Terry Anderson, a journalist for the Associated Press, was seized and held hostage in Lebanon for seven years; blindfolded almost all of that time, Anderson described his experience in this way, “Deepest darkness, fumblings, uncertainties are frightening. More frightening is the darkness of the mind, when outside light makes no impression and inner lights go dim. . .” [Den of Lions, Crown Publishers, Inc. (New York: 1993).] In November of 1965, a power failure plunged seven northeastern U.S. states and Ontario, Canada, into a darkness which lasted for more than thirteen hours. About thirty million people living in eighty thousand square miles of territory were affected. In 1977, another, less severe, power failure darkened New York City for fifty-two minutes. Losses due to accidents and looting were in excess of one billion dollars. In the Holy Scriptures, light and darkness serve as symbols for good and evil.

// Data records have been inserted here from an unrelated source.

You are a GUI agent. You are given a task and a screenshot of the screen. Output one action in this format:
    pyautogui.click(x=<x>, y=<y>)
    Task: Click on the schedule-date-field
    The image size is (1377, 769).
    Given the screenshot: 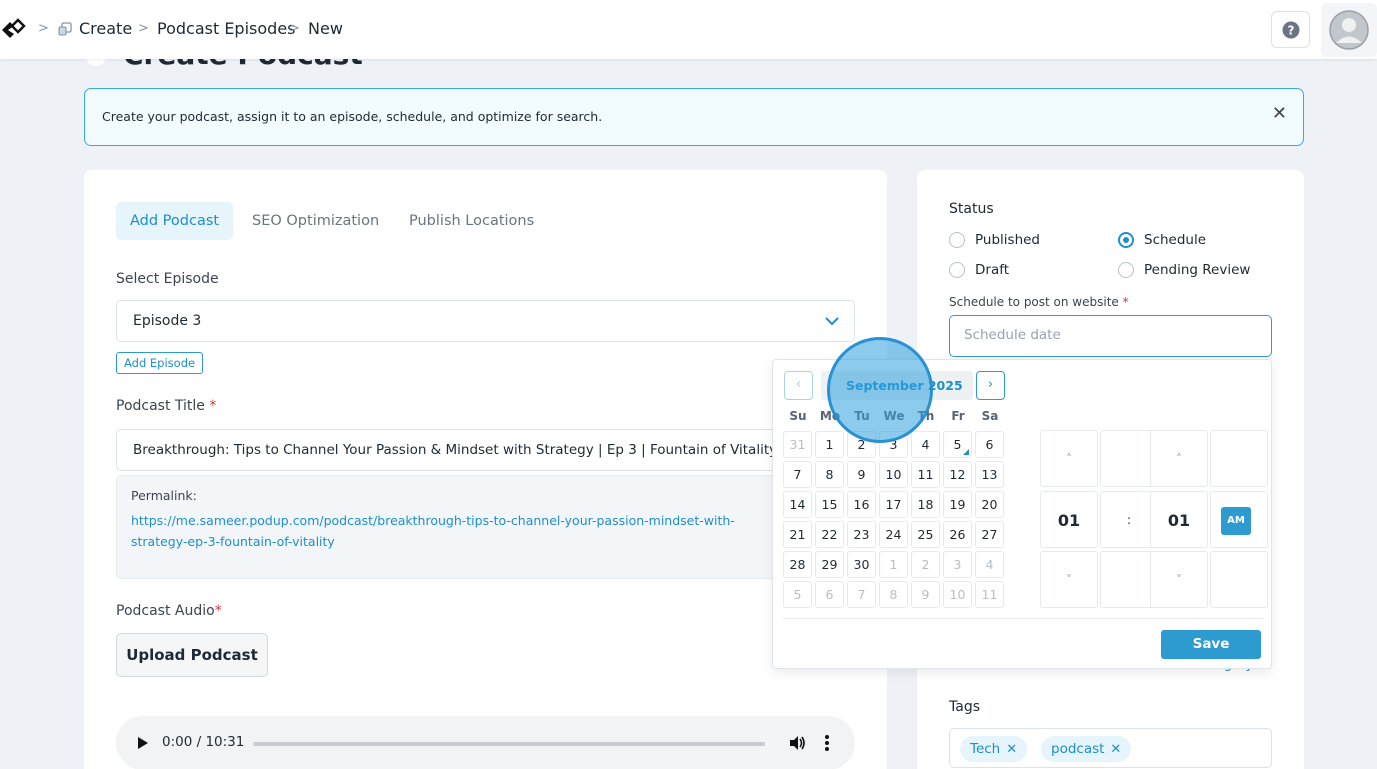 What is the action you would take?
    pyautogui.click(x=1109, y=335)
    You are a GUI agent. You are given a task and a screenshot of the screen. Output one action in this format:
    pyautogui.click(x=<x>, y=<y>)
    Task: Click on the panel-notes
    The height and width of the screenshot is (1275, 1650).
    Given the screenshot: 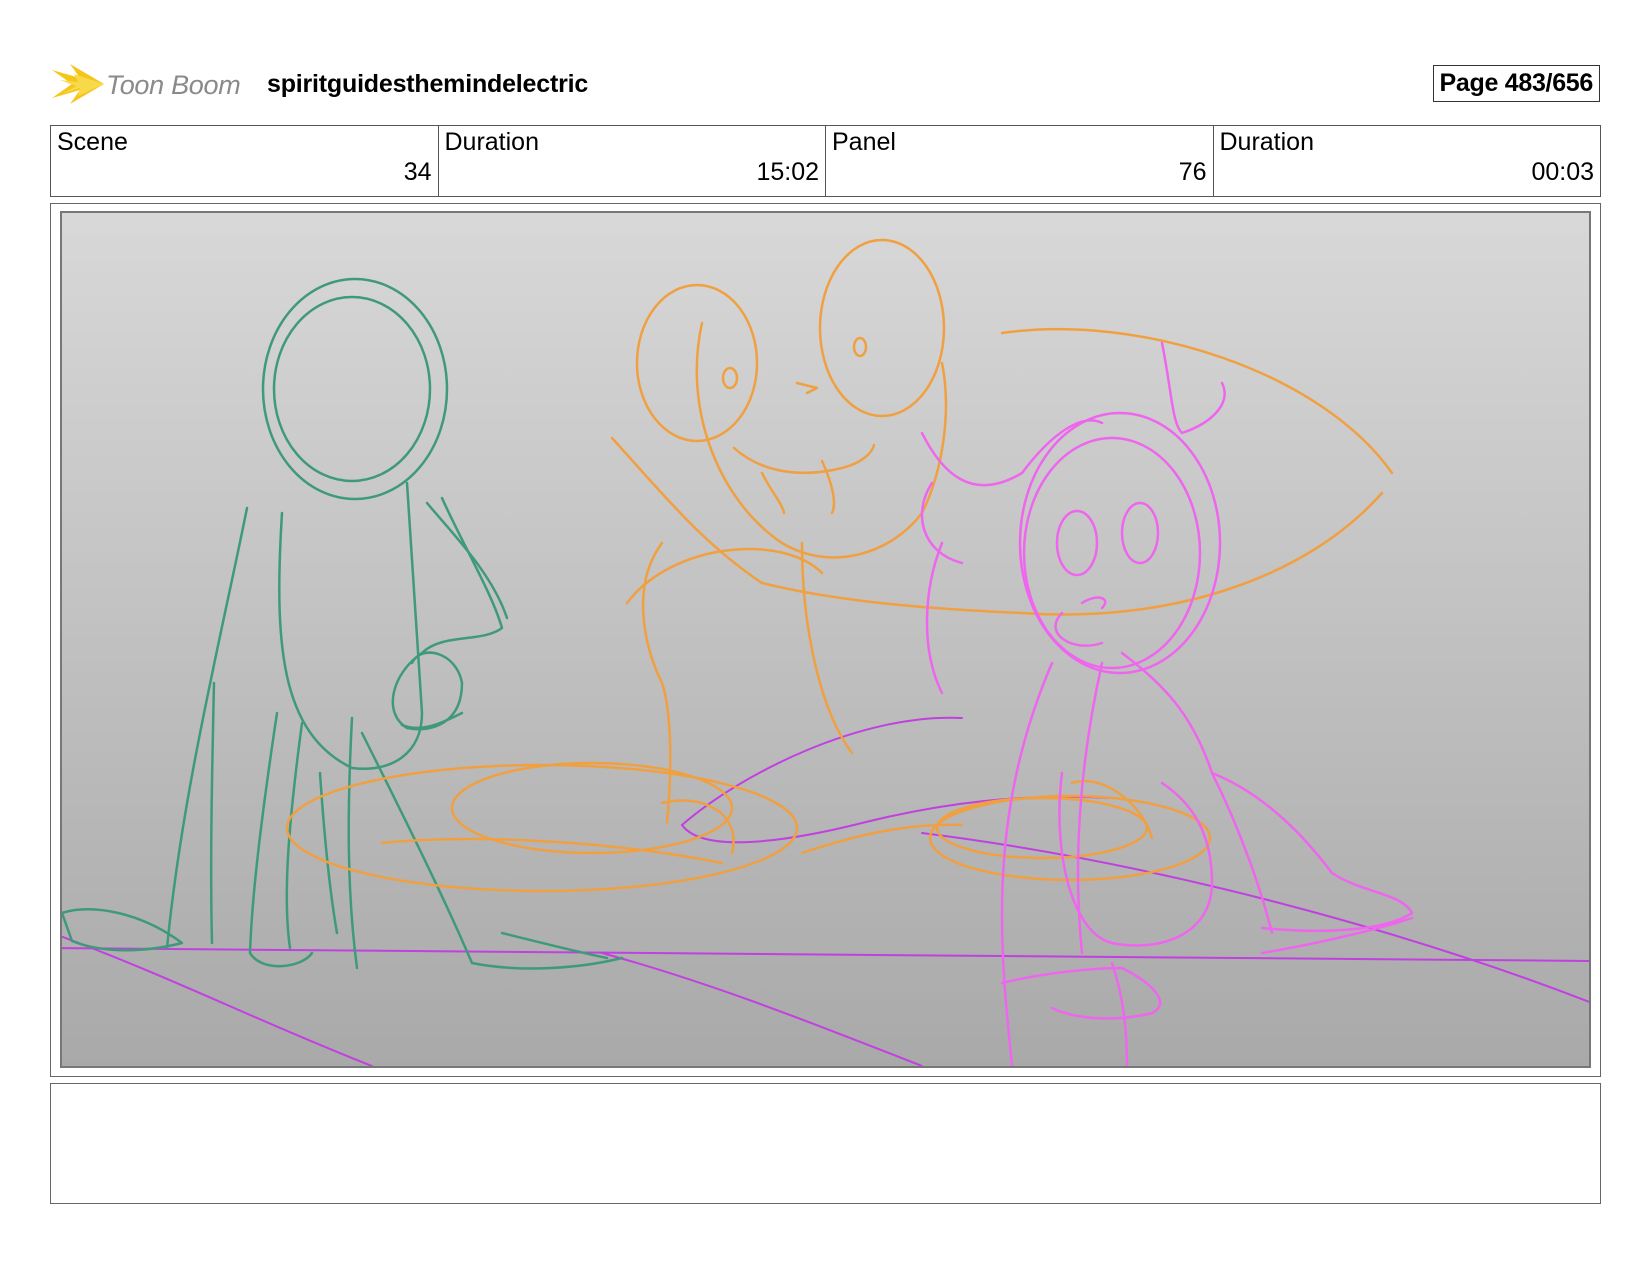 What is the action you would take?
    pyautogui.click(x=826, y=1144)
    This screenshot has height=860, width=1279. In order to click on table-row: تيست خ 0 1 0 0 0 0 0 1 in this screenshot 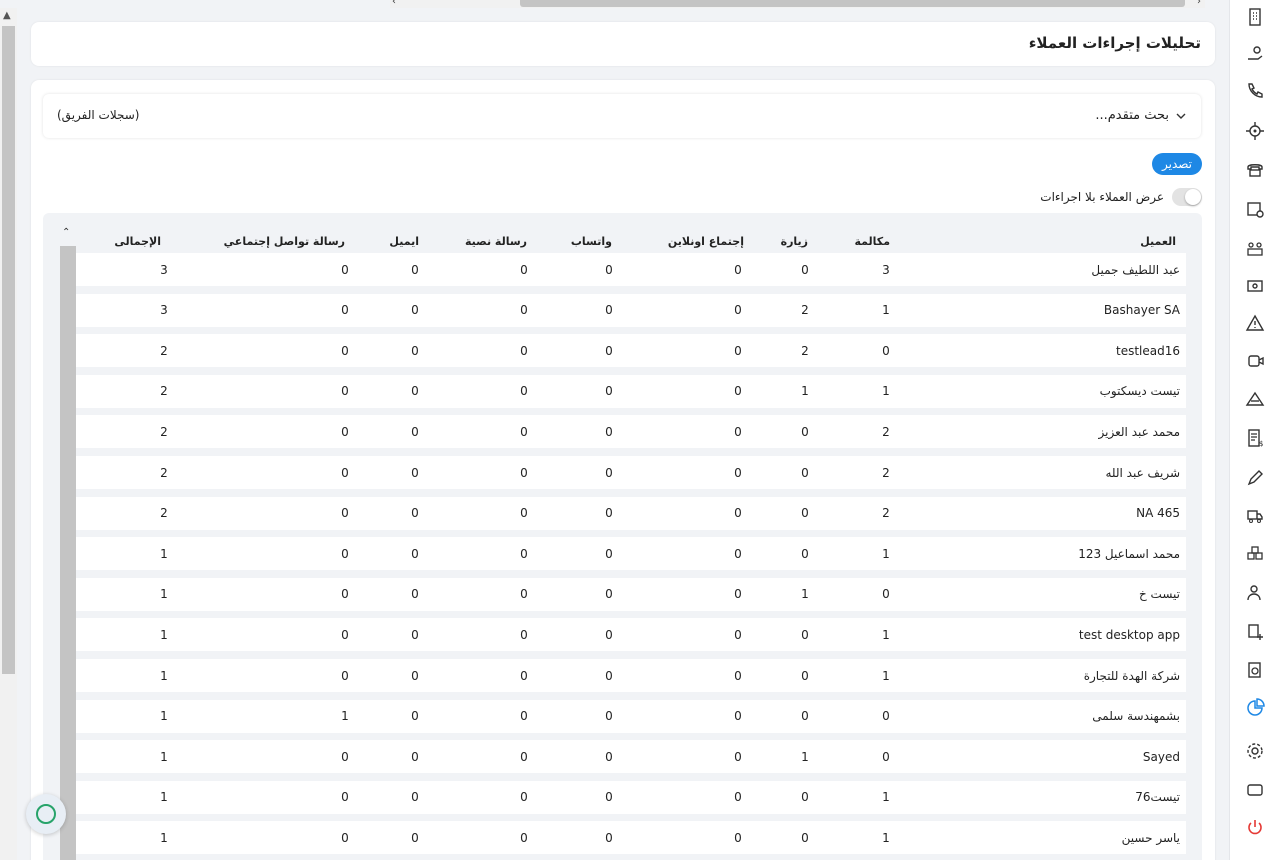, I will do `click(631, 594)`.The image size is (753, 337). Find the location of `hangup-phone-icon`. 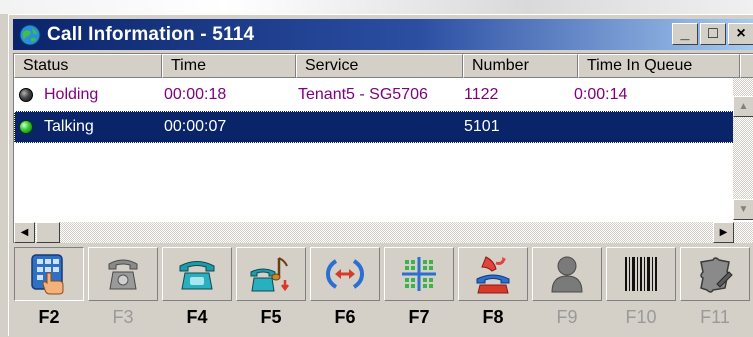

hangup-phone-icon is located at coordinates (493, 275).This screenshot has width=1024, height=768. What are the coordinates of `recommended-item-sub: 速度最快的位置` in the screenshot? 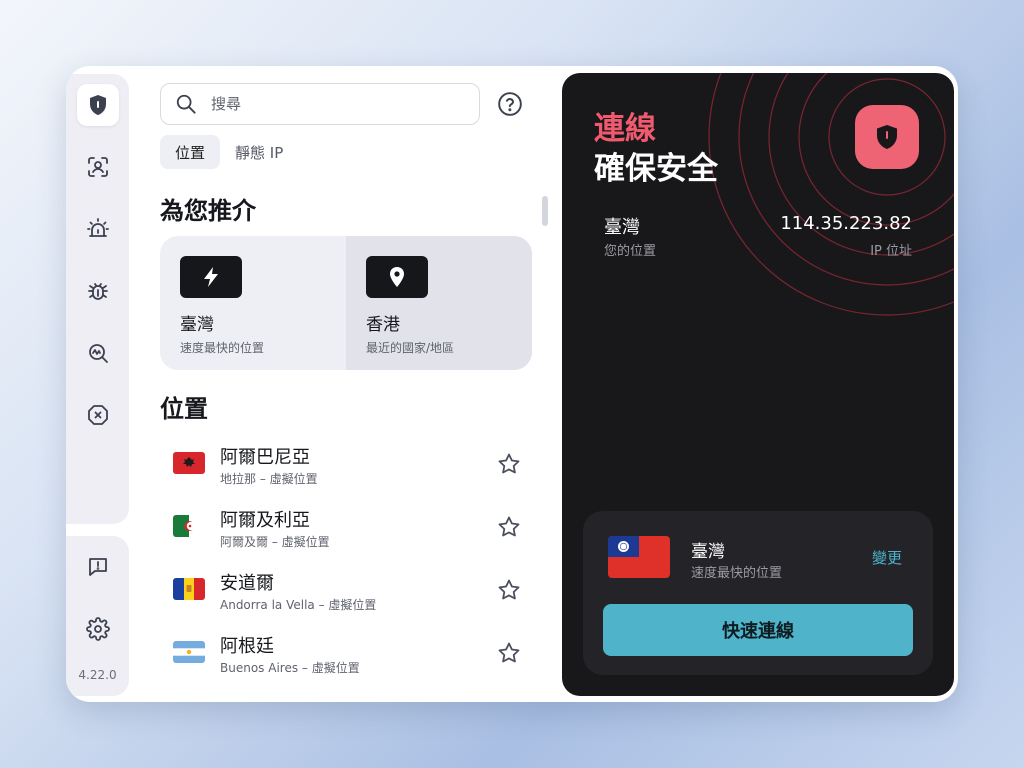 It's located at (222, 348).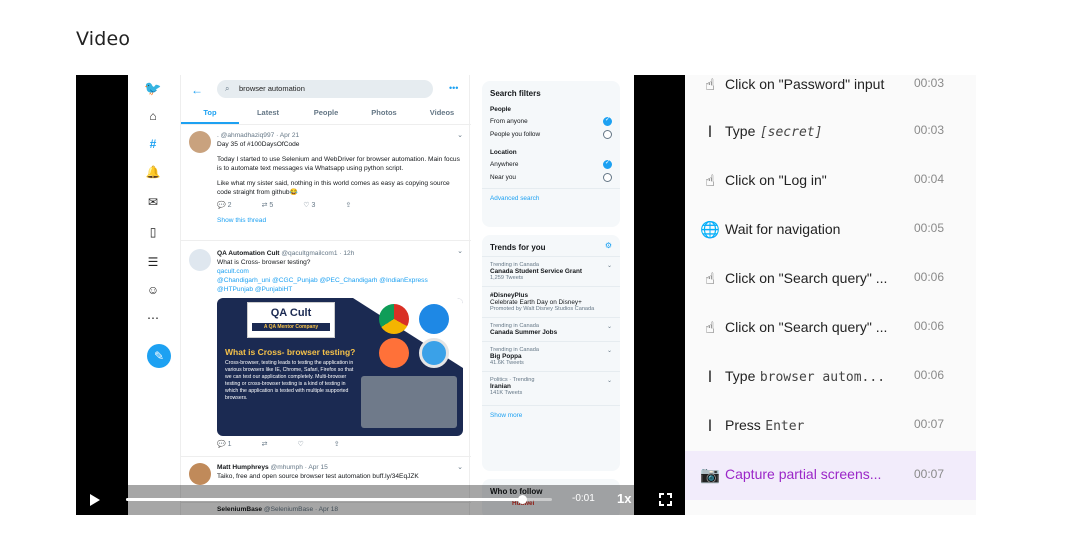 This screenshot has height=555, width=1065. I want to click on action-item: I Type browser autom... 00:06, so click(830, 392). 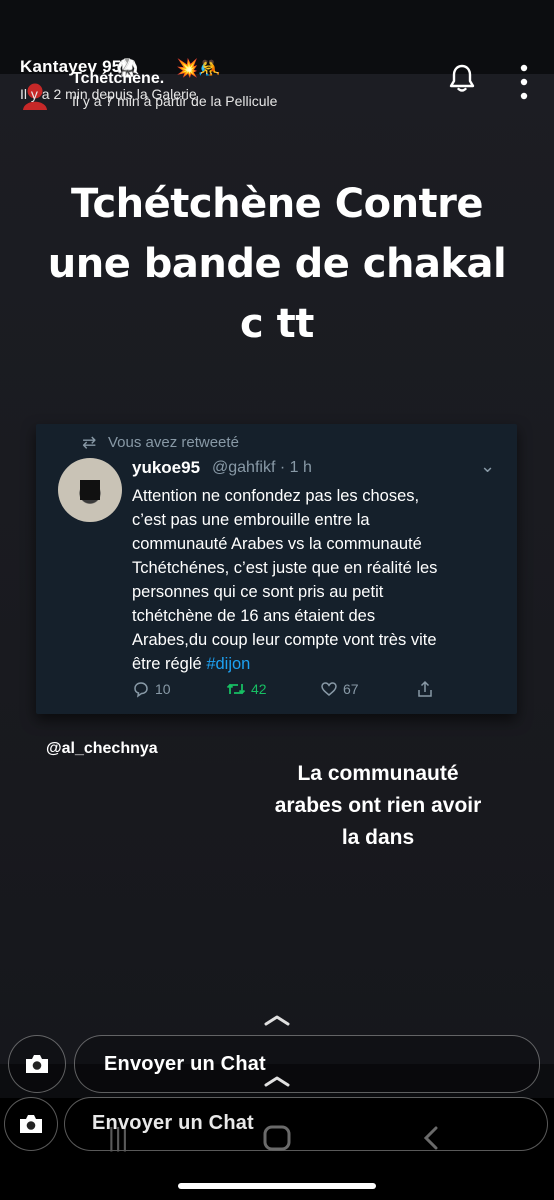 I want to click on tweet-author-name: yukoe95, so click(x=166, y=468).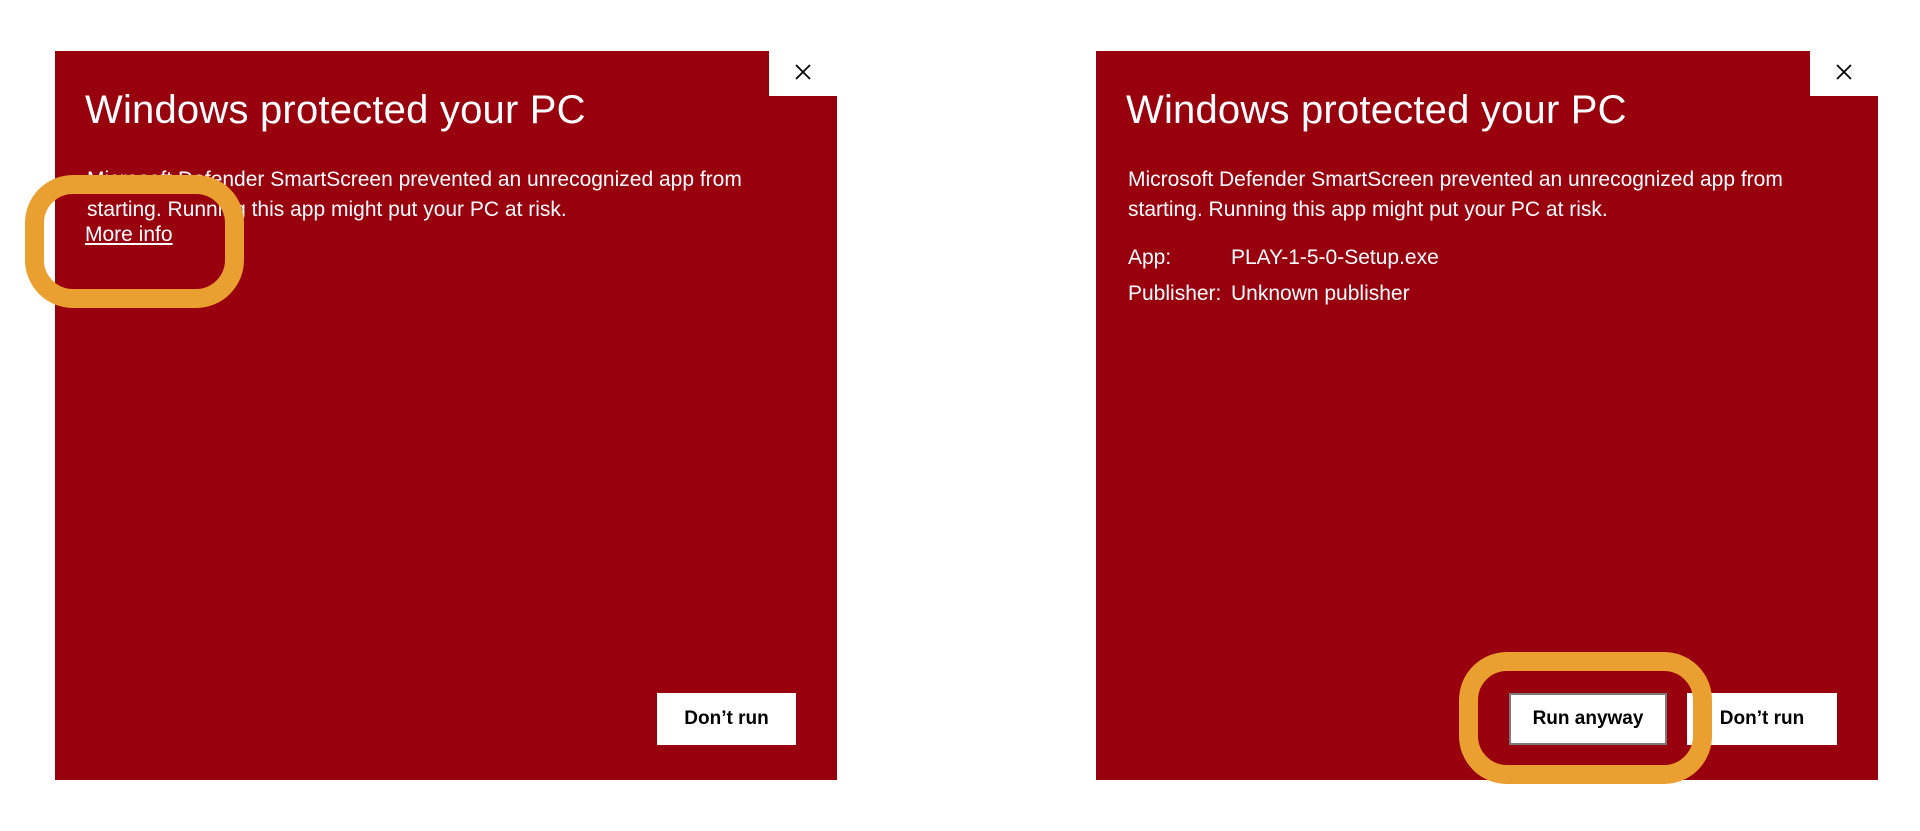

In today’s first reading and in the Gospel, Jesus is presented as the One sent to remove the darkness of sin from the world. Through Isaiah, God promises that His people will see an end to the darkness of oppression and separation. Today’s Gospel shows us how the prophecy of Isaiah was fulfilled in Jesus. 

2: Remain in politics and exert a Christian influence there:  
 
Those of you who saw the remarkable film Amazing Grace remember the story of William Wilberforce. Wilberforce was a British politician who, after his conversion to Christianity, became England’s greatest anti-slavery advocate. It was through his tireless efforts that England eventually outlawed slavery, paving the way for the end of the slave-trade in the Western world. But William Wilberforce almost missed his calling. After his conversion, Wilberforce considered leaving politics for the ministry. He wasn’t sure how a Christian could live out his faith in “the world.” Fortunately, Wilberforce turned to a man named John Newton for guidance. Newton, of course, was the author of the much-loved hymn, “Amazing Grace.” Newton was a former slave trader who had renounced the trade after his conversion. Newton convinced Wilberforce that God had called him to remain in politics to exert a Christian influence there. It was John Newton who gave William Wilberforce the wake-up call that kept him championing the cause of freedom for Britain’s slaves. Four men, fishermen by trade, were toiling at the nets beside the Sea of Galilee when they received a wake-up call from Jesus. And their whole world was turned upside down.

3:  Labor room suspense:
 
Three men were pacing nervously outside the delivery room at a hospital when the head nurse came out beaming.  To the first she said, "Congratulations, sir, you are the father of twins." "Terrific!" said the man, "I just signed a contract with the Minnesota Twins and this'll be great press." To the second man the nurse said, "Congratulations to you too.  You are the father of healthy triplets!" "Fantastic!" he said.  "I'm the vice-president of 3-M Company. This'll be great P.R.!" At that point the third man turned ashen and ran for the door. "What's wrong, sir?  Where are you going?" called the nurse. As he jumped into his car, the man shouted, "I'm dashing to my office to resign.  I'm the president of 7-UP!"  (Msgr. Dennis Clarke). John the Baptist and Jesus surprised the self-righteous Jews by their call to repentance. Today’s Gospel, from the fourth chapter of Matthew, offers us Christians an equally surprising and shocking announcement by Jesus: “Repent; the kingdom of God is near.”